◆ **TASK TO COMPLETE**
Go over these records and count the lines with the string "column" in them; the count is all that should be returned.

◆ **LISTED ENTRIES**
○ ○ ○ ○ ○ ○ ○
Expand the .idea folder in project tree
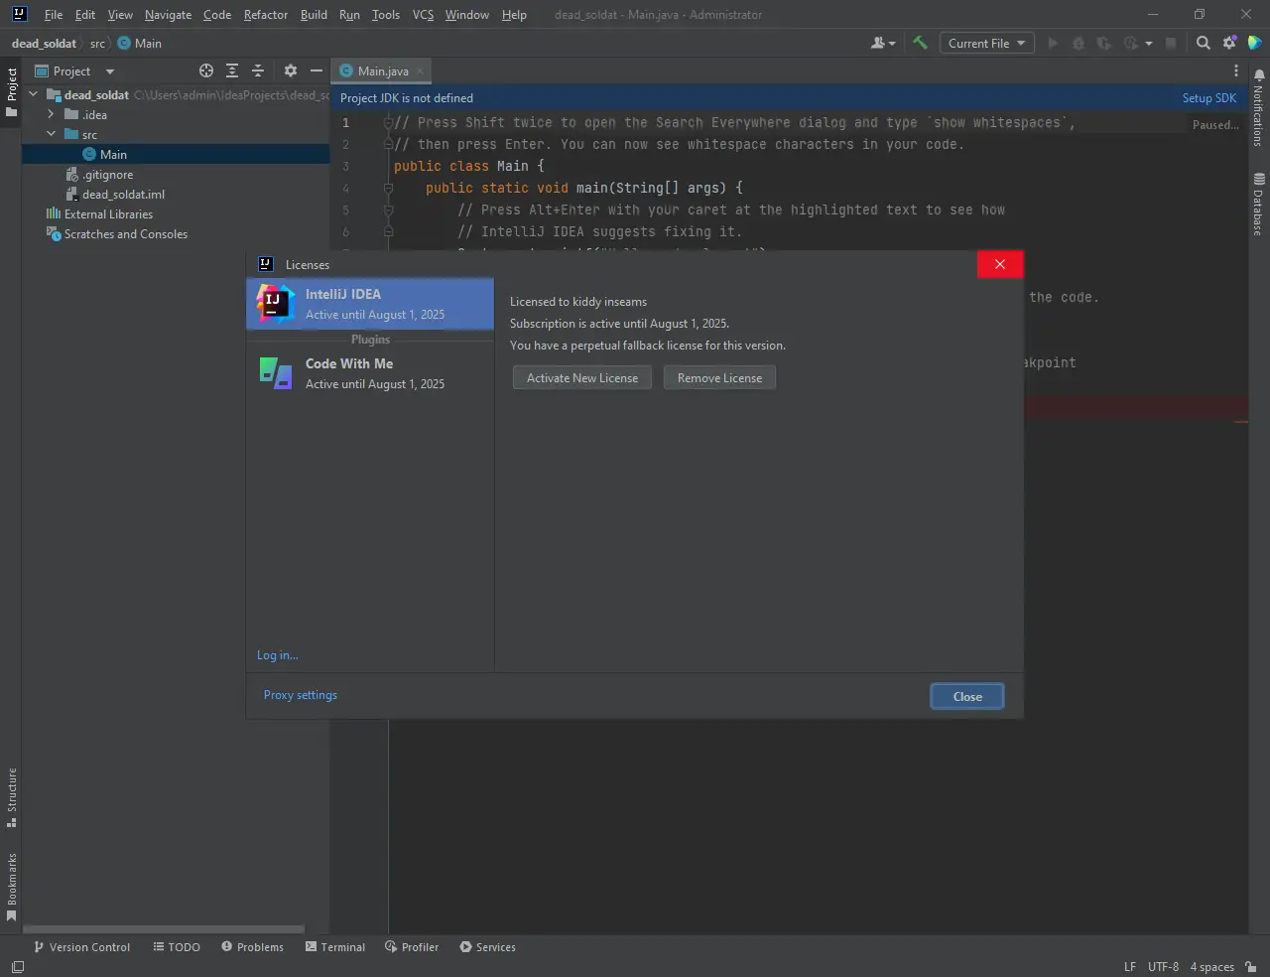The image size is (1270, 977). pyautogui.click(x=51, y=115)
○ ○ ○ ○ ○ ○ ○
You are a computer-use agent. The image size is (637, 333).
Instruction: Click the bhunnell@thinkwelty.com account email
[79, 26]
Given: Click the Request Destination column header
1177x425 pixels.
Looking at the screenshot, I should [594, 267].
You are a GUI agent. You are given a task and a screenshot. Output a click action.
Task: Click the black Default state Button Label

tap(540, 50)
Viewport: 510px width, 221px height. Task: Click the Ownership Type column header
○ ○ ○ ○ ○ ○ ○
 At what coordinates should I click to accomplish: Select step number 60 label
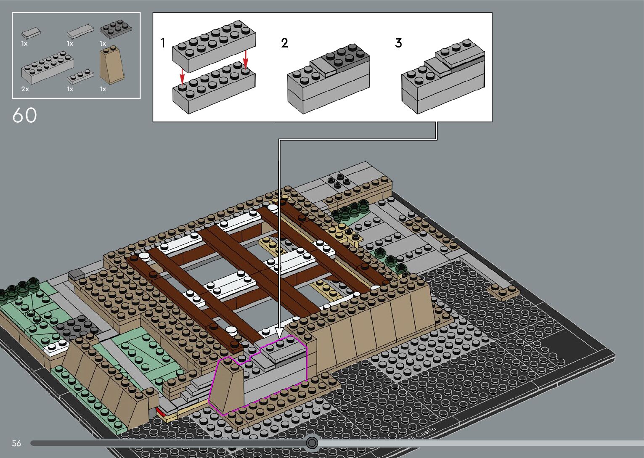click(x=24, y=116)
○ ○ ○ ○ ○ ○ ○
◆ **SOLUTION TO THE PROBLEM**
2